* _YOUR ASSIGNMENT_
Please return only the lines from the one holding "You are a GUI" through the one holding "The width and", exactly as they appear in the records below, both ends included.

* _DATA TO USE_
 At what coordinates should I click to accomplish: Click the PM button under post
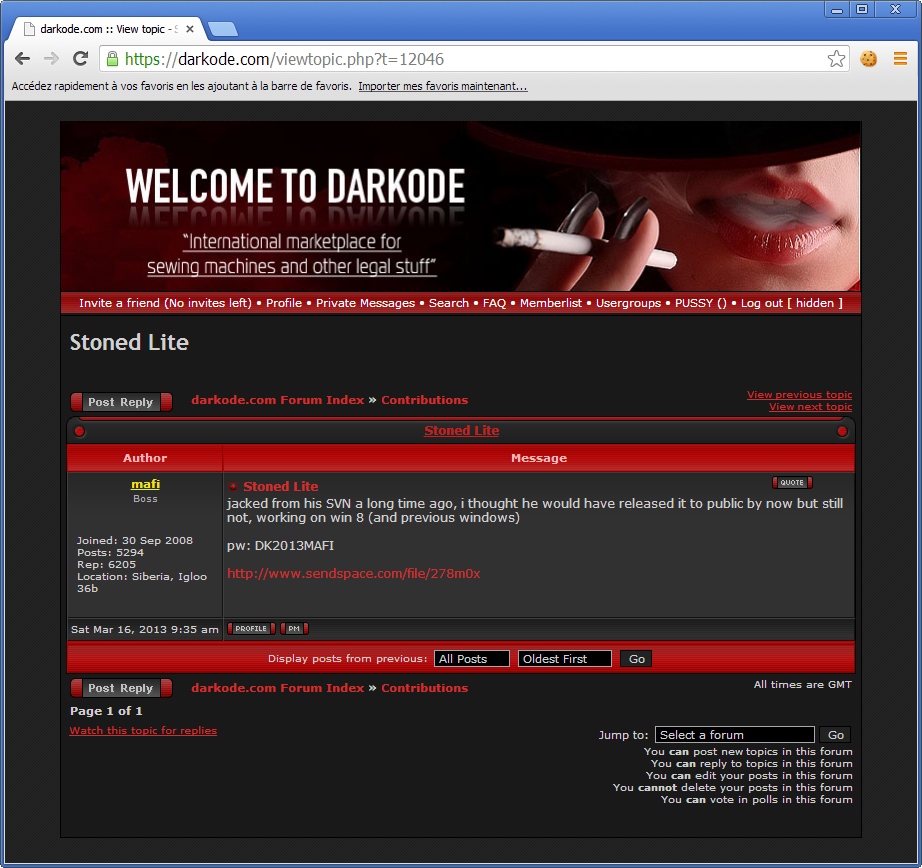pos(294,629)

---

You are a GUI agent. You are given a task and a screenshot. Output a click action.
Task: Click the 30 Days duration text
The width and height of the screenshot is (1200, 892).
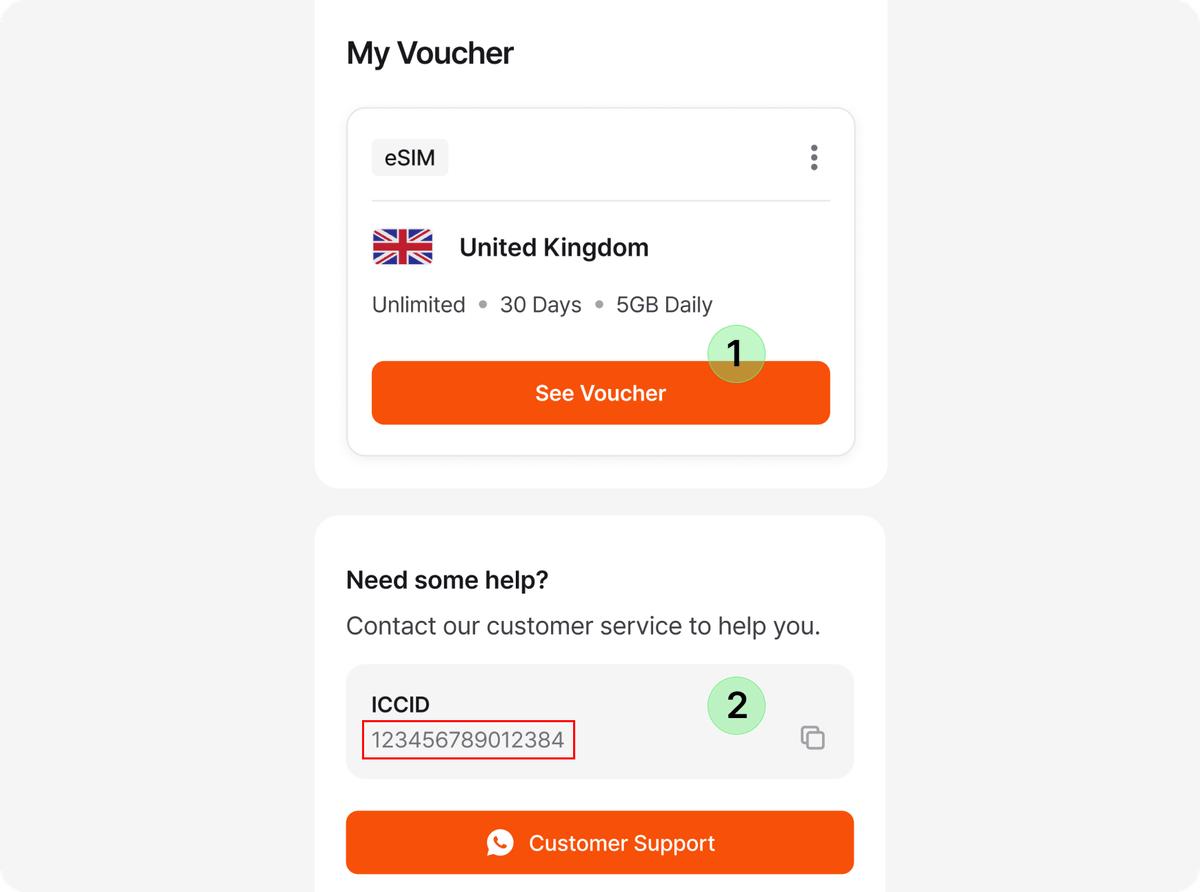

* * *

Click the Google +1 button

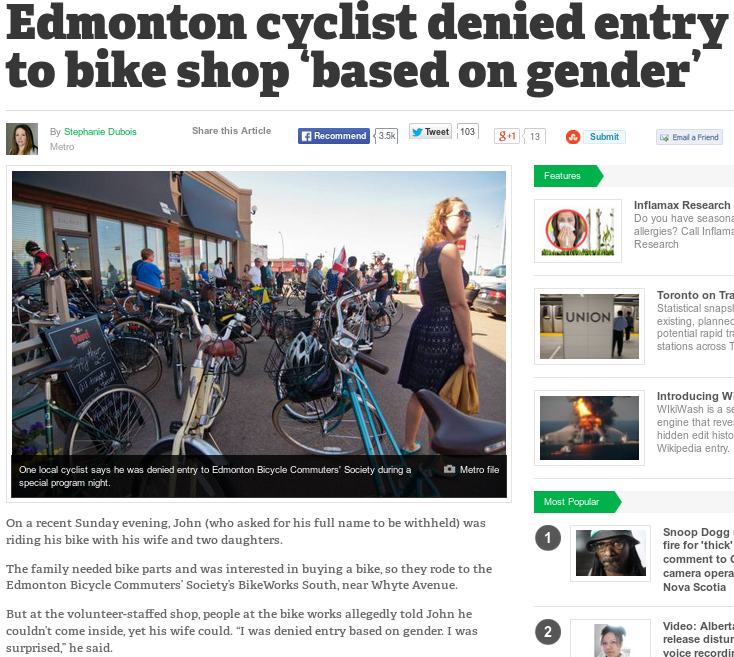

* _RESULT FOR THIS EXERCISE_
You are a GUI agent. You are given a task and a screenshot. Output a click action.
Task: Click the 30 Days duration text
The width and height of the screenshot is (1200, 892).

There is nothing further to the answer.